GSM670|GTGAAACCCC|112


//

ID * DB MYGEO

WH SQLNATIVE select e.sample_id,e.tag,e.count from MYGEO.entry_sage as e, MYGEO.sample as h where (h.ac=e.sample_id and tag='GTGAAACCCC') and h.platform_id='GPL4' and count between 1 and 3

LM 1000

FM CSV


Results

GSM135388|GTGAAACCCC|1|GPL4


//

ID * DB MYGEO

WH SQLNATIVE select sample_id,tag,count from MYGEO.entry_sage where tag='GTGAAACCCC' and count between 1 and 3

LM 1000

FM CSV


Example 10: Association rules (authorized user)

ID * DB protein_interaction

WH PATTERN AssociationPattern(Right(protA,ProtB,ProtC),Left(ProtK),sup=30,conf=90))

FD ID,Rules

FM FLAT


Example 11: Get GENE ONTOLOGY

ID Q32437 DB UNIPROT

FD AC,DR(GO)

Result:

AC Q32437;

DR GO; GO:0009507; C:chloroplast; IEA:InterPro.

DR GO; GO:0016021; C:integral to membrane; IEA:UniProtKB-KW.

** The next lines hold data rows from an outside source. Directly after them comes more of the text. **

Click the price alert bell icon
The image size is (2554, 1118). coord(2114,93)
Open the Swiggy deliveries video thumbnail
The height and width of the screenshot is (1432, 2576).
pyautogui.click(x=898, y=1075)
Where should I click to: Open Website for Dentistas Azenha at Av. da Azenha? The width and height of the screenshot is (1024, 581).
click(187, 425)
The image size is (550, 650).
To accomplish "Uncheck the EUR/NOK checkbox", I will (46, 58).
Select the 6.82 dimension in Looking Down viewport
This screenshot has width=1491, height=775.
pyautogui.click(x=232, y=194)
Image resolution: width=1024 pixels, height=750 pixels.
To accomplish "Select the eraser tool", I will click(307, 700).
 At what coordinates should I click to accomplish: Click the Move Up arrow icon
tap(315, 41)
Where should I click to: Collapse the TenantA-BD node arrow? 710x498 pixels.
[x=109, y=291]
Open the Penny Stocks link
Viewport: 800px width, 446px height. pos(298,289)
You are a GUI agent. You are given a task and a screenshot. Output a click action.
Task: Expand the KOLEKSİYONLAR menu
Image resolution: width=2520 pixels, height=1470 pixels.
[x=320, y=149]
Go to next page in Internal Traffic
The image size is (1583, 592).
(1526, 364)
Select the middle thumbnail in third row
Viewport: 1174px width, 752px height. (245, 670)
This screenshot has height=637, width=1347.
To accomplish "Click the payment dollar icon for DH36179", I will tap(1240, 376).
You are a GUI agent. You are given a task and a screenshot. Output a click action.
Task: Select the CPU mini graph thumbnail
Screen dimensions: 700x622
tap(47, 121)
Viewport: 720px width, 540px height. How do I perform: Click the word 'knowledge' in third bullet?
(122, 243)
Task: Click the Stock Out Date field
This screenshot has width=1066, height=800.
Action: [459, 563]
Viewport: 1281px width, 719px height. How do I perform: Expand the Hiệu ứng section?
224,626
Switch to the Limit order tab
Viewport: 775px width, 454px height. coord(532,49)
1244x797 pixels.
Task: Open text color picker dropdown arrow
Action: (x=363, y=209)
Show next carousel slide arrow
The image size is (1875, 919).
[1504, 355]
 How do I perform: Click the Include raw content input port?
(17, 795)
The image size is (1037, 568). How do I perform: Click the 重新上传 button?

DR GO; GO:0009523; C:photosystem II; IEA:UniProtKB-KW.

DR GO; GO:0008137; F:NADH dehydrogenase (ubiquinone) activity; IEA:InterPro.

DR GO; GO:0048038; F:quinone binding; IEA:UniProtKB-KW.

DR GO; GO:0042773; P:ATP synthesis coupled electron transport; IEA:InterPro.